● TEXT EXCERPT
++++++

Introduction

Meningiomas are benign tumours of the central nervous system originating in meningothelial cap cells of arachnoid tuberculations and characterized by diverse growth dynamics. Cerebral falx region, cranial vault, sphenoid bone wings, perisellar region and olfactory groove are the most common primary locations for this tumour. Adults between 40 and 60 are most likely to be diagnosed with meningioma with higher prevalence in females when compared to males. Primary location implies occurrence of certain symptoms, as well as, the method of treatment [1, 2, 8, 9].

Localized inside olfactory groove, meningiomas are scarcely symptomatic or present with non-specific, common symptoms (e.g. headache) or even symptoms overlooked by the patients (unilateral anosmia). Progress in tumour size implies more serious disturbances connected with impression on optic nerves or chiasm (visual impairment), frontal lobe (personality disorders, memory disturbances) or seizures [2, 9].

Typical treatment entails surgical resection via external approach: frontal/bifrontal, pterional [2, 8, 9]. The development of endoscopic transnasal surgical techniques, especially dynamic at the turn of the twentieth and twenty first centuries, emboldened many surgeons to introduce this microinvasive and relatively safe method for operating in the region of the anterior cranial fossa under and over the cribriform plate of the ethmoid bone [9]. As a result of the cooperation between two specialists, an otolaryngologist and a neurosurgeon, certain borders may be now crossed without fear.

In the available literature we have found only three papers describing series of patients with tumours of such location treated with transnasal endoscopic approach (TNE) (15, 8, 4 cases). Taking into consideration small number of these reports we would like to share our experience in this method of treatment.

++++++

Source data
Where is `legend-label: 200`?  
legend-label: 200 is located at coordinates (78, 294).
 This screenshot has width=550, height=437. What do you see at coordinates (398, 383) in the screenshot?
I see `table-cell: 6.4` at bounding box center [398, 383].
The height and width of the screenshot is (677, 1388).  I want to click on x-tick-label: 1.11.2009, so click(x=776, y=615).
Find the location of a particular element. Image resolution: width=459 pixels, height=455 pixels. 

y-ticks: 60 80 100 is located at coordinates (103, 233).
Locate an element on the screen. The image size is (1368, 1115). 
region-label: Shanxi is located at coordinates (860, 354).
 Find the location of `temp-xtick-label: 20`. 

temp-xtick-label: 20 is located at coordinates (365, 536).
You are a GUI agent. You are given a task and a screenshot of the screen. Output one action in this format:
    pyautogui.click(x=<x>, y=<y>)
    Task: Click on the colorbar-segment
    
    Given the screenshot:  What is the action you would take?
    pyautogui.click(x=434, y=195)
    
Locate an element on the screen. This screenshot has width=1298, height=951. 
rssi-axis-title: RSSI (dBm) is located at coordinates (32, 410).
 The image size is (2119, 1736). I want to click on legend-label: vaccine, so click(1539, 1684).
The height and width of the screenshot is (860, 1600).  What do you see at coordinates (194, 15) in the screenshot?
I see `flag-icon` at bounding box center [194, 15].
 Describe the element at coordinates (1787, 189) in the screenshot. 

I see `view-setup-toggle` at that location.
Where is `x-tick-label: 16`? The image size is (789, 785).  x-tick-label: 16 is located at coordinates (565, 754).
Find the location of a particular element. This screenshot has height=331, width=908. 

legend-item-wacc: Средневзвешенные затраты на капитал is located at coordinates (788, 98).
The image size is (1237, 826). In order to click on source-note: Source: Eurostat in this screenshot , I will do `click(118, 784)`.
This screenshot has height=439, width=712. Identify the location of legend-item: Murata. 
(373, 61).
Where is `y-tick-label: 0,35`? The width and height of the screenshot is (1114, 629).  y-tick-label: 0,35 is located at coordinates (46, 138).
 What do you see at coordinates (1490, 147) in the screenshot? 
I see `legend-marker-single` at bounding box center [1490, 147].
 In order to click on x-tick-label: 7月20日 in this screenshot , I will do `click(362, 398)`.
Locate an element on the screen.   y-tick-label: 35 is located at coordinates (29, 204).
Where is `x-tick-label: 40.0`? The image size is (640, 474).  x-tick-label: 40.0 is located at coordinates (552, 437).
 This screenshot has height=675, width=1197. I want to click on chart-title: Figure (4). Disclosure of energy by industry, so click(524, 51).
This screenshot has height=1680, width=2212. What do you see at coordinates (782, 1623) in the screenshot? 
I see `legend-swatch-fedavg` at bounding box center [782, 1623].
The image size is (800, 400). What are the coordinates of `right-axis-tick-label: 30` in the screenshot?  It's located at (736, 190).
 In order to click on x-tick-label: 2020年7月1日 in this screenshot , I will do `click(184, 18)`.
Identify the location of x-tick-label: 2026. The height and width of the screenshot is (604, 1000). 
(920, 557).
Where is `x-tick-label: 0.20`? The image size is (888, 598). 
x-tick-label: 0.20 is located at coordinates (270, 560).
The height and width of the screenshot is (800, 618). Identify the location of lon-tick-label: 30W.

++++++

● COMPLETE THE FOLLOWING
(1) Name every location that the meningioma introduction gives as a most common primary location for the tumor.
(2) In the meningioma introduction, which age group is most likely to be diagnosed with meningioma?
The items play no part in this exercise.

● ANSWERS TO THE TASKS
(1) Cerebral falx region, cranial vault, sphenoid bone wings, perisellar region, olfactory groove

(2) Adults between 40 and 60